(Exercise details) The data below is to be set down exactly.

(Available data)
********************
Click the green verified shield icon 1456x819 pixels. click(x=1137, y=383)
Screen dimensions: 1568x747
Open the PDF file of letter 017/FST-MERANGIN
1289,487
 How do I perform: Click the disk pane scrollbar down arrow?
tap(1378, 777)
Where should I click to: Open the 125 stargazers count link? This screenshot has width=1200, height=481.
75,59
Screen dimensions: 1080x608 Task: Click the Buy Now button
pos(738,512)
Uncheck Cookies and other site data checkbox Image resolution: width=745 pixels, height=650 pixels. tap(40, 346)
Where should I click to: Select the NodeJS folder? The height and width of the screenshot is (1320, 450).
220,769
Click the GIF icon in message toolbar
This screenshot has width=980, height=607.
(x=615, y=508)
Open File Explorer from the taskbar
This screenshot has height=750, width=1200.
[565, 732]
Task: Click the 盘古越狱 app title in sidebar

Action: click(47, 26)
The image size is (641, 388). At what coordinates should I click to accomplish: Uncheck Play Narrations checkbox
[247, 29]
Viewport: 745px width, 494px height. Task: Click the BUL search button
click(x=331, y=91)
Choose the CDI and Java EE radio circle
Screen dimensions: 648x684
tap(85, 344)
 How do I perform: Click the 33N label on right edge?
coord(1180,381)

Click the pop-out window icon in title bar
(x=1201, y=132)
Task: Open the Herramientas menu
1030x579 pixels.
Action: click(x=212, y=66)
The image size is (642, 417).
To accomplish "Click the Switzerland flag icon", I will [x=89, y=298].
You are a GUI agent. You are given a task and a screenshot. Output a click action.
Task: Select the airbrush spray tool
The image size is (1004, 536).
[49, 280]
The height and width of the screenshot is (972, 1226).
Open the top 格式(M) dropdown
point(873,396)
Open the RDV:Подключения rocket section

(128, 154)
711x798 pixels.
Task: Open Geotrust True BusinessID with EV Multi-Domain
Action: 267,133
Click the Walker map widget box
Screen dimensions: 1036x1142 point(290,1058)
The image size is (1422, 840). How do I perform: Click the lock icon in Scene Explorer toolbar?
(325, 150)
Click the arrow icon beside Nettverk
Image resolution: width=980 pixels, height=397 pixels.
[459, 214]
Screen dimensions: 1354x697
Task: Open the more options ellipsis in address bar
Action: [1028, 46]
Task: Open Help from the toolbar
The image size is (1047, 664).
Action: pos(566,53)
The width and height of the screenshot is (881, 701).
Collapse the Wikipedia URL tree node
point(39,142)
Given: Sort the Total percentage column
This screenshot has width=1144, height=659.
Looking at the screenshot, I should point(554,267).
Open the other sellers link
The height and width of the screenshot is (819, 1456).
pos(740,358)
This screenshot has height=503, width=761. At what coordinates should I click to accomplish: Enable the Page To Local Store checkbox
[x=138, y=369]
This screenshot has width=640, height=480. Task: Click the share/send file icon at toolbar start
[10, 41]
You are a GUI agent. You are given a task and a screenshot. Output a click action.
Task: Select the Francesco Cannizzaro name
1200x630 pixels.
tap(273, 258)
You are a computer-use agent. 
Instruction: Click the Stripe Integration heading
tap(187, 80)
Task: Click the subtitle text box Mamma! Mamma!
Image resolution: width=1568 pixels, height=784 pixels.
********************
(Answer to this task)
Click the green verified shield icon 1456x819 pixels. click(x=1137, y=383)
Screen dimensions: 1568x747
Open the PDF file of letter 017/FST-MERANGIN
1289,487
 How do I perform: Click the disk pane scrollbar down arrow?
tap(1378, 777)
Where should I click to: Open the 125 stargazers count link? This screenshot has width=1200, height=481.
75,59
Screen dimensions: 1080x608 Task: Click the Buy Now button
pos(738,512)
Uncheck Cookies and other site data checkbox Image resolution: width=745 pixels, height=650 pixels. tap(40, 346)
Where should I click to: Select the NodeJS folder? The height and width of the screenshot is (1320, 450).
220,769
Click the GIF icon in message toolbar
This screenshot has width=980, height=607.
(x=615, y=508)
Open File Explorer from the taskbar
This screenshot has height=750, width=1200.
[565, 732]
Task: Click the 盘古越狱 app title in sidebar

Action: click(47, 26)
The image size is (641, 388). At what coordinates should I click to accomplish: Uncheck Play Narrations checkbox
[247, 29]
Viewport: 745px width, 494px height. Task: Click the BUL search button
click(x=331, y=91)
Choose the CDI and Java EE radio circle
Screen dimensions: 648x684
tap(85, 344)
 How do I perform: Click the 33N label on right edge?
coord(1180,381)

Click the pop-out window icon in title bar
(x=1201, y=132)
Task: Open the Herramientas menu
1030x579 pixels.
Action: click(x=212, y=66)
The image size is (642, 417).
To accomplish "Click the Switzerland flag icon", I will [x=89, y=298].
You are a GUI agent. You are given a task and a screenshot. Output a click action.
Task: Select the airbrush spray tool
The image size is (1004, 536).
[49, 280]
The height and width of the screenshot is (972, 1226).
Open the top 格式(M) dropdown
point(873,396)
Open the RDV:Подключения rocket section

(128, 154)
711x798 pixels.
Task: Open Geotrust True BusinessID with EV Multi-Domain
Action: 267,133
Click the Walker map widget box
Screen dimensions: 1036x1142 point(290,1058)
The image size is (1422, 840). How do I perform: Click the lock icon in Scene Explorer toolbar?
(325, 150)
Click the arrow icon beside Nettverk
Image resolution: width=980 pixels, height=397 pixels.
[459, 214]
Screen dimensions: 1354x697
Task: Open the more options ellipsis in address bar
Action: [1028, 46]
Task: Open Help from the toolbar
The image size is (1047, 664).
Action: pos(566,53)
The width and height of the screenshot is (881, 701).
Collapse the Wikipedia URL tree node
point(39,142)
Given: Sort the Total percentage column
This screenshot has width=1144, height=659.
Looking at the screenshot, I should point(554,267).
Open the other sellers link
The height and width of the screenshot is (819, 1456).
pos(740,358)
This screenshot has height=503, width=761. At what coordinates should I click to accomplish: Enable the Page To Local Store checkbox
[x=138, y=369]
This screenshot has width=640, height=480. Task: Click the share/send file icon at toolbar start
[10, 41]
You are a GUI agent. You are given a task and a screenshot. Output a click action.
Task: Select the Francesco Cannizzaro name
1200x630 pixels.
tap(273, 258)
You are a computer-use agent. 
Instruction: Click the Stripe Integration heading
tap(187, 80)
Task: Click the subtitle text box Mamma! Mamma!
Image resolution: width=1568 pixels, height=784 pixels.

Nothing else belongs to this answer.